Glad you are giving yourself time to do things with focus. The finding of the negative (I often forget where my excellent safe places are if I’m making too many decluttering/organizing decisions at once!) was a joyous moment, I’m sure! And to be able to examine the qualities of each version of the image is a wonderful thing, also!
Chaco is an extraordinary place. I am glad they did not pave the entirety of the access road from the east. Yes, it would’ve given access to more people to experience the area but I think it would’ve hastened the degradation of the land and its wonders. Glad you have such a strong memory of how it was back in your formative years!
Laurie, so nice to see you!!!! Yes, it has been very good to just step back from the busy-ness of the world and deal with my own busy-ness for a bit. Finding the negative was the high point of the decluttering so far, but I found a couple of other things that either made me smile or think or both. I found the white coat I wore on the last day of my residency. I took it off and hung it in a closet (why????????) and did not see it again until recently. Both pockets were stuffed with little notebooks, little clinical books we used to look things up on the floors, and other things like that. That coat was *heavy.* I am very glad that many medical schools now give med students either an iPad or smart phone on the first day of first-year classes!!! I haven’t tossed that coat yet because I want to photograph it first, just as I found it.

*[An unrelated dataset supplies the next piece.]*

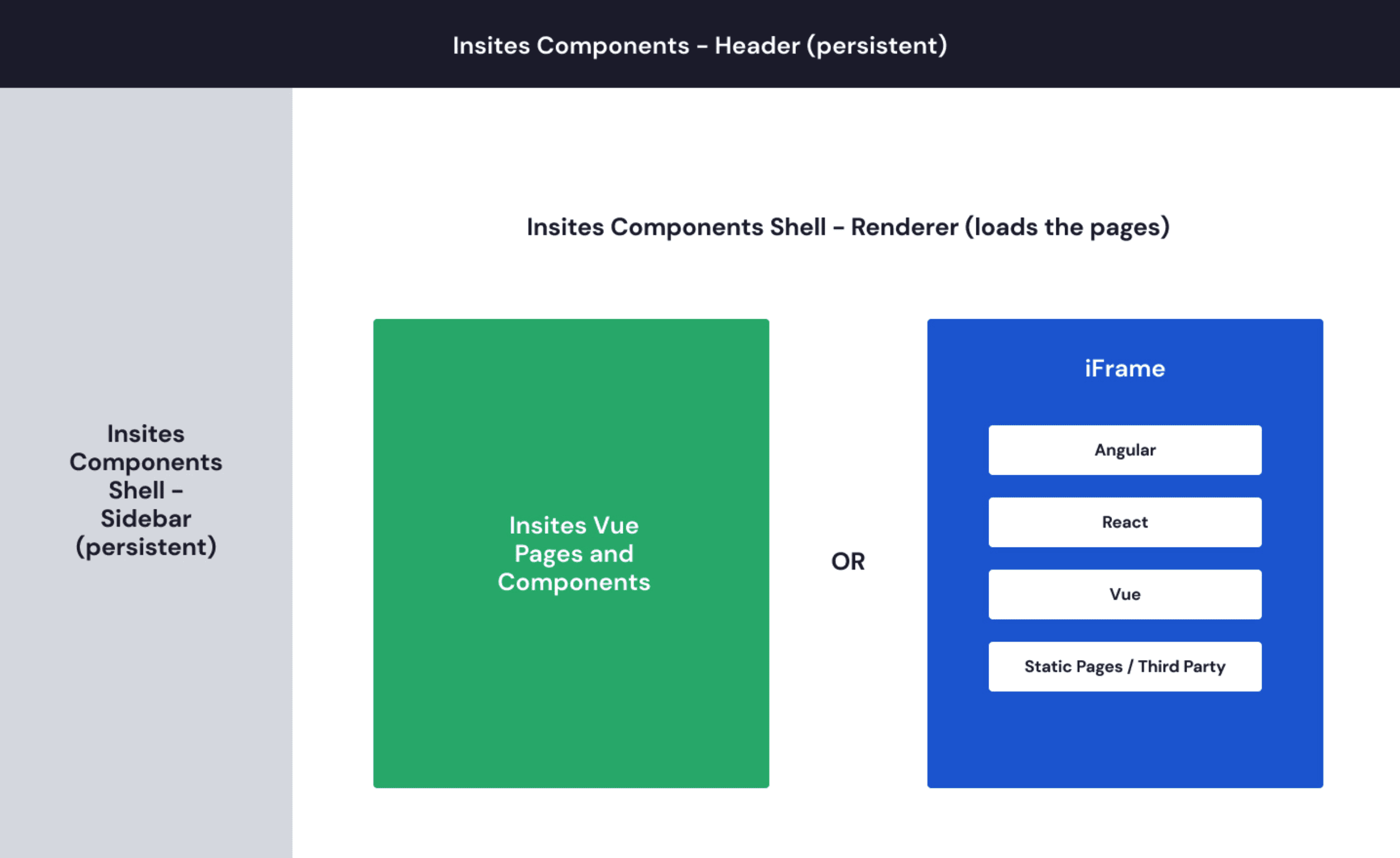This screenshot has height=858, width=1400.
Task: Click blank grey sidebar area above the label
Action: tap(146, 255)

I agree with all you say about Chaco. The first time I was there, the campground was on the west end. I was there in March with about 10 other people or so, and the only other people in the campground that week were a couple on their honeymoon. I’m really glad I got to see it like that.
This image was taken sometime in the late 1980’s or early 1990’s. The road in had been somewhat improved by then, but not as much as the last time I was there. I also hope they don’t pave the entirety.
Thank you so much for stopping by and leaving a comment!
PS – sweet potatoes are $0.98/lb at Sprouts through Wednesday. 🙂
Susan, as we have discussed before, I also have very special memories of Chaco. I had come by way of the back road from the south and had the place to myself, which allowed the maximum magic. Love your photo. That is how I remember it too,
Even better has been reading various of your comments here. Was concerned at your fb absence, but no longer. Happy puttering, decluttering and quiet pondering.
Hi, Christine. Thanks for coming by, especially to check up on me! The last couple of years a lot was going on with my family, and I reached a point I needed to just step back and take a deep breath. It has been good for many reasons.
I am really glad you think of Chaco this way also. The last time I was in on the south road, it was still a killer (that has been several years, though, so I’m not sure what it is like today). I’m hoping later this spring to get out to some of the places I have not been to in a while. We’ll see, I guess.
Again, nice to see you, and thanks for checking up on me!